Happy Fourth of July everyone. I chose a pretty much all American film to watch last night, Twin Peaks: Fire Walk with Me. I actually just finished watching through the first two seasons of the series again and I'm looking forward to starting season three again next week. It's funny how the show that seemed so much about sweaters and misty, evergreen forests basically became an ideal summer series in its third season. But time had long since changed David Lynch from a director of small town Americana of the north to one who passionately loves desert landscapes and towns.

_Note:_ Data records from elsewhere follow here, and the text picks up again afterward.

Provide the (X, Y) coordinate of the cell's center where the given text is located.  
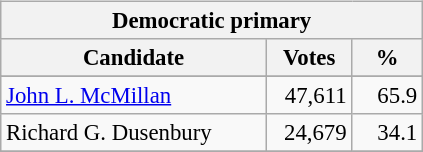
24,679 (309, 133)
Richard G. Dusenbury (134, 133)
Votes (309, 58)
Candidate (134, 58)
John L. McMillan (134, 96)
47,611 (309, 96)
Democratic primary (212, 21)
34.1 (388, 133)
% (388, 58)
65.9 (388, 96)
Output the (x, y) coordinate of the center of the cell containing the given text.  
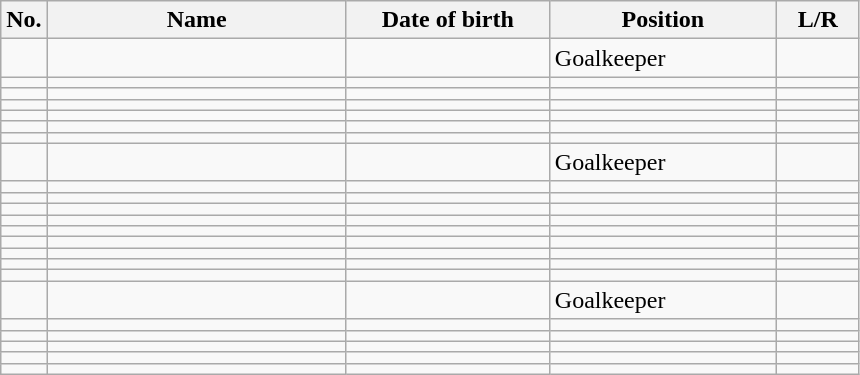
Date of birth (448, 20)
No. (24, 20)
Position (662, 20)
L/R (818, 20)
Name (196, 20)
Scan for the cell matching the given text and deliver its [X, Y] coordinate at center. 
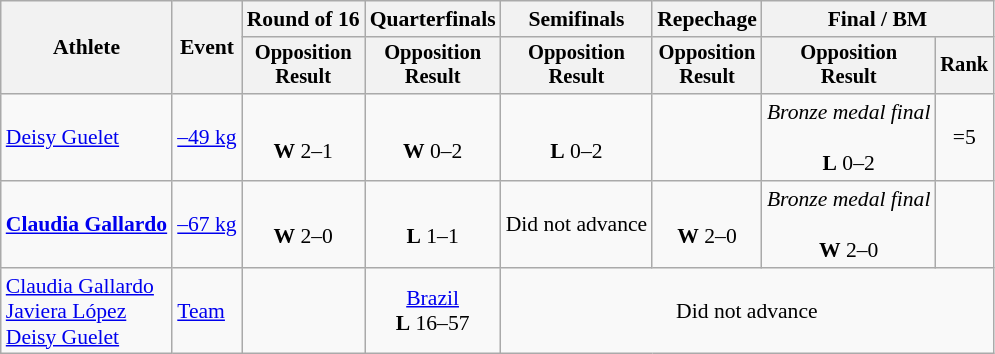
Deisy Guelet [86, 138]
=5 [964, 138]
Rank [964, 66]
Bronze medal finalW 2–0 [849, 224]
Athlete [86, 48]
Round of 16 [304, 19]
–67 kg [206, 224]
Final / BM [878, 19]
Claudia Gallardo [86, 224]
Repechage [707, 19]
W 2–1 [304, 138]
Quarterfinals [433, 19]
Event [206, 48]
Semifinals [577, 19]
Bronze medal finalL 0–2 [849, 138]
W 0–2 [433, 138]
L 0–2 [577, 138]
L 1–1 [433, 224]
–49 kg [206, 138]
Did not advance [577, 224]
Find where the given text appears and provide that cell's center as [X, Y] coordinate. 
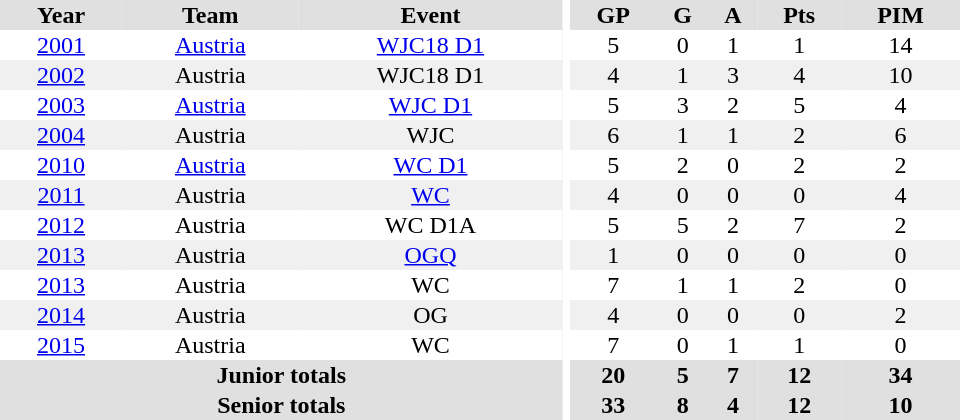
Senior totals [282, 405]
33 [614, 405]
PIM [900, 15]
2004 [61, 135]
20 [614, 375]
GP [614, 15]
2012 [61, 225]
Junior totals [282, 375]
2011 [61, 195]
Year [61, 15]
Event [430, 15]
34 [900, 375]
A [734, 15]
14 [900, 45]
2002 [61, 75]
2014 [61, 315]
OGQ [430, 255]
WC D1 [430, 165]
8 [683, 405]
G [683, 15]
WJC [430, 135]
WJC D1 [430, 105]
2010 [61, 165]
2003 [61, 105]
OG [430, 315]
WC D1A [430, 225]
2001 [61, 45]
Pts [799, 15]
2015 [61, 345]
Team [210, 15]
Find where the given text appears and provide that cell's center as [X, Y] coordinate. 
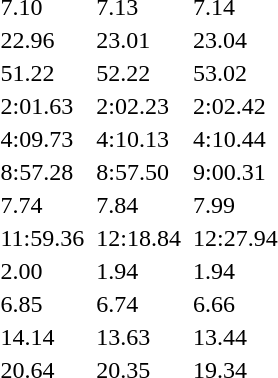
12:18.84 [139, 238]
13.63 [139, 337]
8:57.50 [139, 172]
7.84 [139, 205]
6.74 [139, 304]
23.01 [139, 40]
2:02.23 [139, 106]
4:10.13 [139, 139]
52.22 [139, 73]
1.94 [139, 271]
Scan for the cell matching the given text and deliver its (X, Y) coordinate at center. 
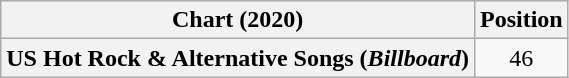
US Hot Rock & Alternative Songs (Billboard) (238, 58)
Chart (2020) (238, 20)
46 (521, 58)
Position (521, 20)
Identify which cell holds the provided text, then report its [X, Y] central coordinate. 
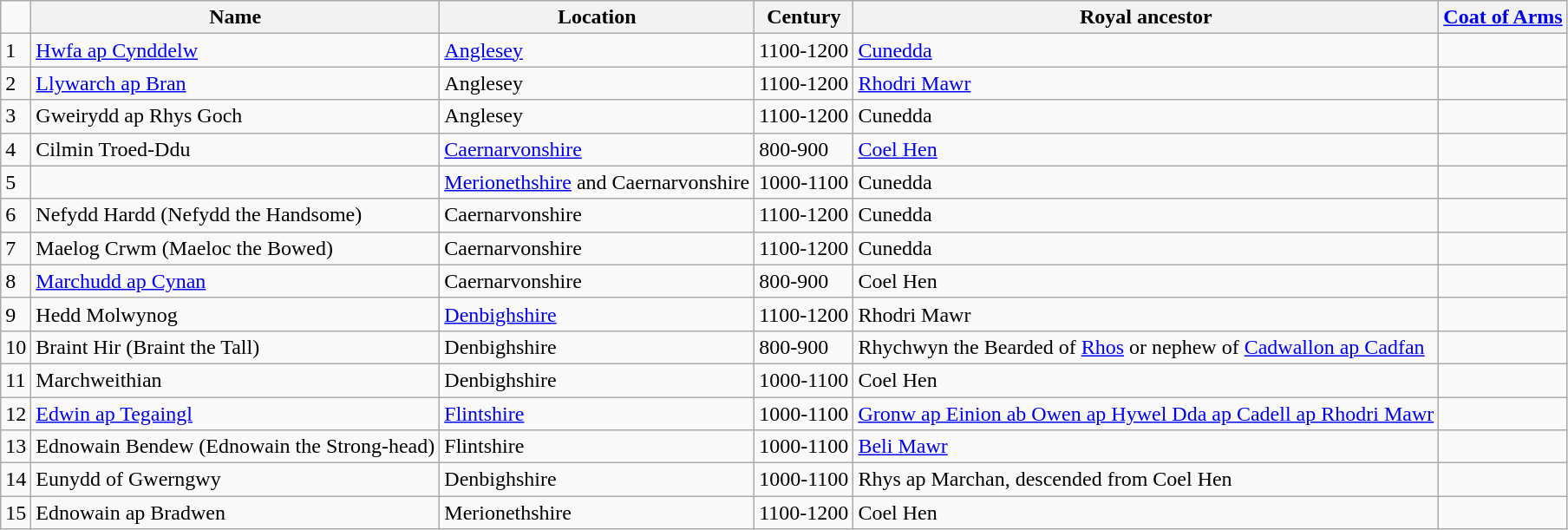
Rhys ap Marchan, descended from Coel Hen [1147, 480]
Coat of Arms [1503, 17]
Rhychwyn the Bearded of Rhos or nephew of Cadwallon ap Cadfan [1147, 347]
Nefydd Hardd (Nefydd the Handsome) [236, 215]
Ednowain Bendew (Ednowain the Strong-head) [236, 447]
15 [16, 513]
Maelog Crwm (Maeloc the Bowed) [236, 248]
Gronw ap Einion ab Owen ap Hywel Dda ap Cadell ap Rhodri Mawr [1147, 414]
10 [16, 347]
2 [16, 83]
11 [16, 380]
Eunydd of Gwerngwy [236, 480]
Hwfa ap Cynddelw [236, 50]
3 [16, 116]
14 [16, 480]
Merionethshire [597, 513]
Beli Mawr [1147, 447]
Braint Hir (Braint the Tall) [236, 347]
Cilmin Troed-Ddu [236, 149]
Century [804, 17]
7 [16, 248]
Merionethshire and Caernarvonshire [597, 182]
Llywarch ap Bran [236, 83]
12 [16, 414]
Name [236, 17]
Marchudd ap Cynan [236, 281]
Hedd Molwynog [236, 314]
Marchweithian [236, 380]
Royal ancestor [1147, 17]
13 [16, 447]
9 [16, 314]
4 [16, 149]
Location [597, 17]
Ednowain ap Bradwen [236, 513]
Edwin ap Tegaingl [236, 414]
8 [16, 281]
Gweirydd ap Rhys Goch [236, 116]
5 [16, 182]
6 [16, 215]
1 [16, 50]
Extract the [x, y] coordinate from the center of the cell holding the provided text.  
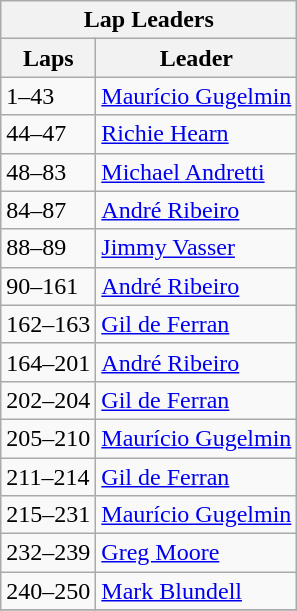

I wonder if all small towns are somewhat like Twin Peaks, not just American towns. It's not that the cheerful, graciously communal layer is an empty veneer but it seems inevitable that there would be a dark flipside to it as the leverage petty and competitive people apply to the secrets of their co-inhabitants mingles with the restlessless of dwelling within the scope of the small town. Would Nadine have gone mad in a big city where she might have been forced to meet an alternative to Ed? Certainly Ed and Norma wouldn't have to work so hard to keep their relationship secret. Would it be so easy for Leo to abuse Shelly in a densely populated neighbourhood? Obviously domestic abuse still occurs in cities but that Sherlock Holmes quote that comes to me so often comes to me again:
The pressure of public opinion can do in the town what the law cannot accomplish. There is no lane so vile that the scream of a tortured child, or the thud of a drunkard’s blow, does not beget sympathy and indignation among the neighbours, and then the whole machinery of justice is ever so close that a word of complaint can set it going, and there is but a step between the crime and the dock. But look at these lonely houses, each in its own fields, filled for the most part with poor ignorant folk who know little of the law. Think of the deeds of hellish cruelty, the hidden wickedness which may go on, year in, year out, in such places, and none the wiser.